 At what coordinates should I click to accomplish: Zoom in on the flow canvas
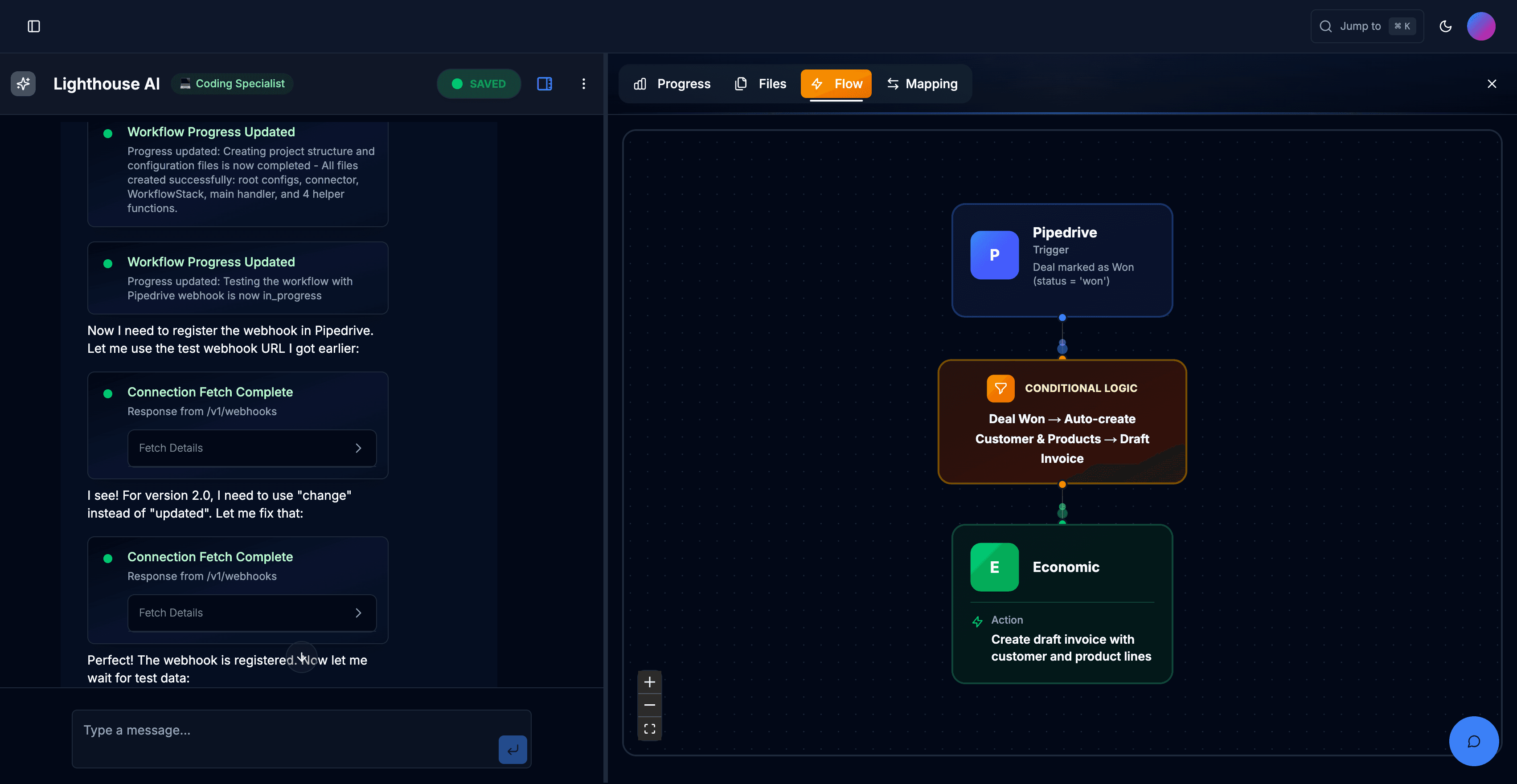650,682

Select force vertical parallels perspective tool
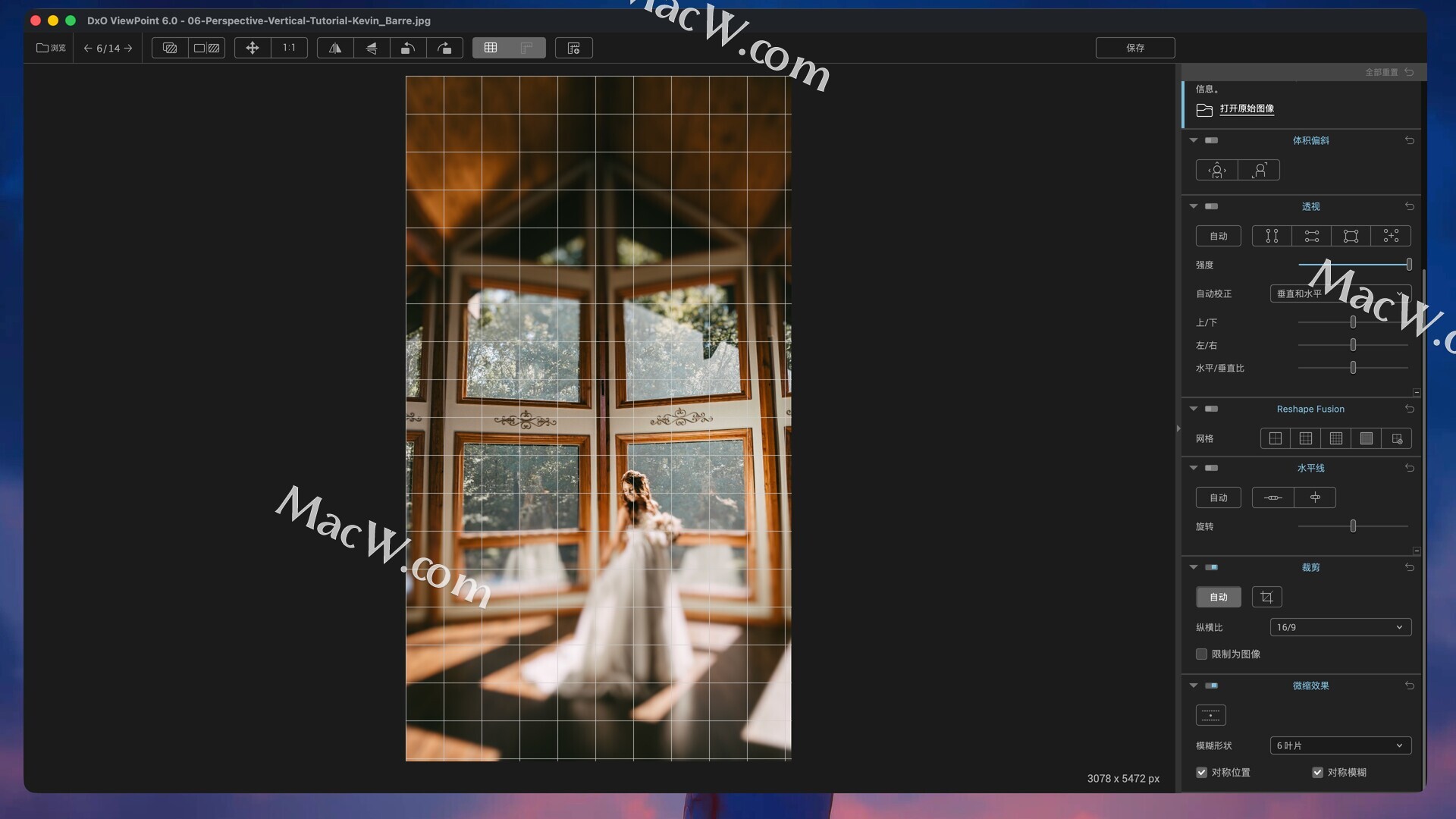coord(1272,236)
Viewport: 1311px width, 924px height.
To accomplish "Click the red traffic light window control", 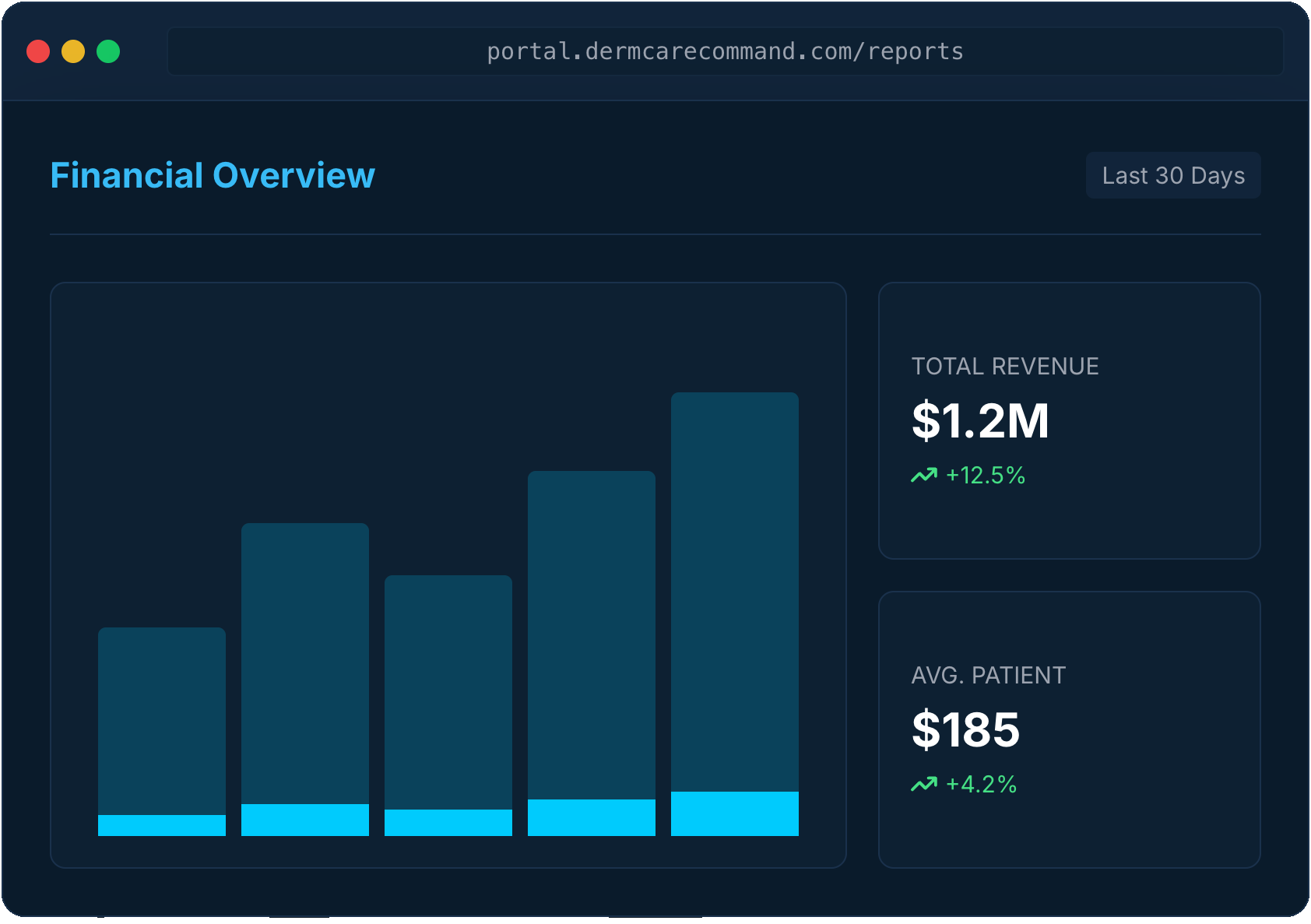I will 38,51.
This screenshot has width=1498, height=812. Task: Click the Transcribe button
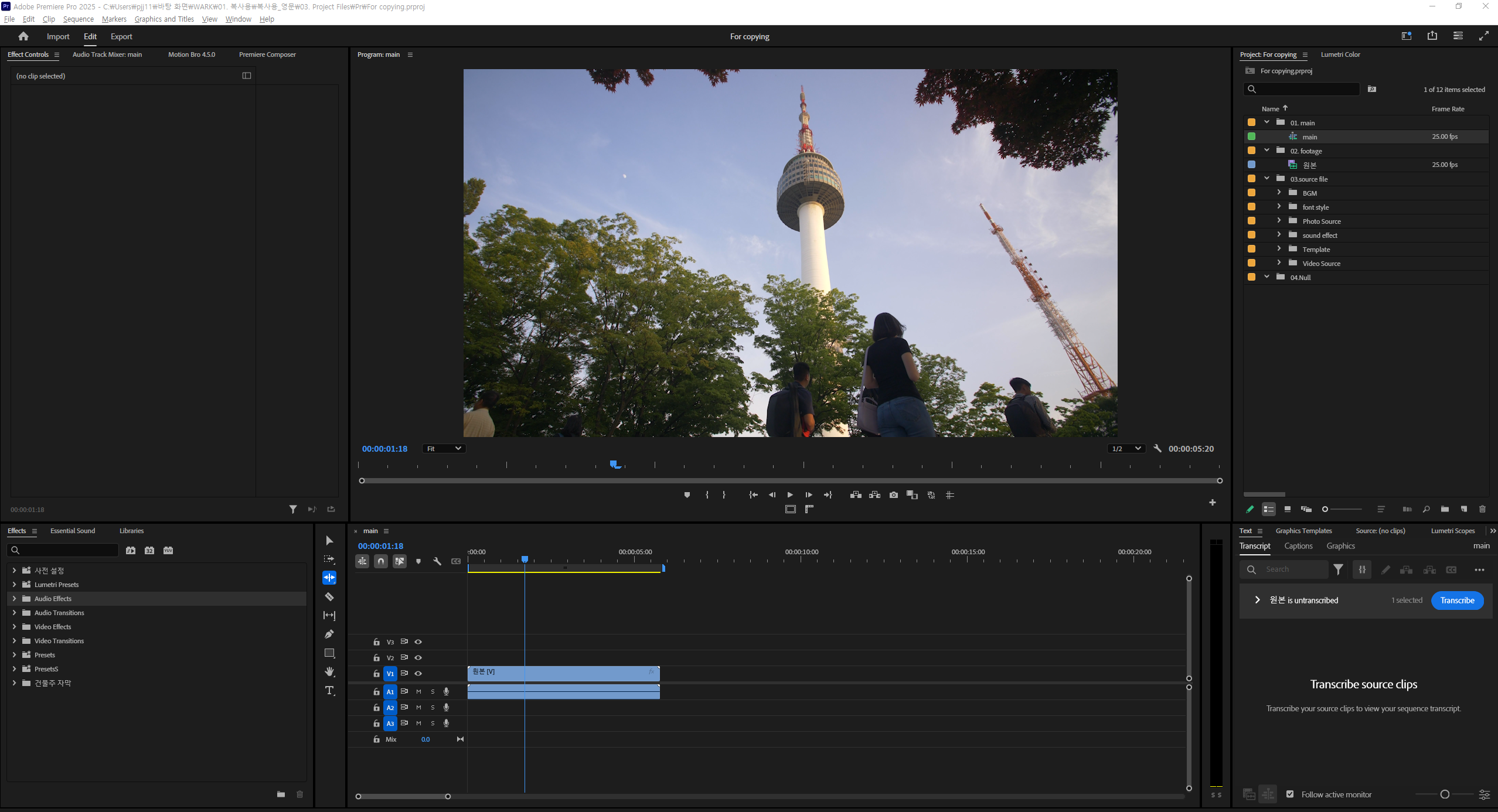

● Work to complete
Read through the entries and count the lines where "width" appears; respond with the number only.

● Task solution
2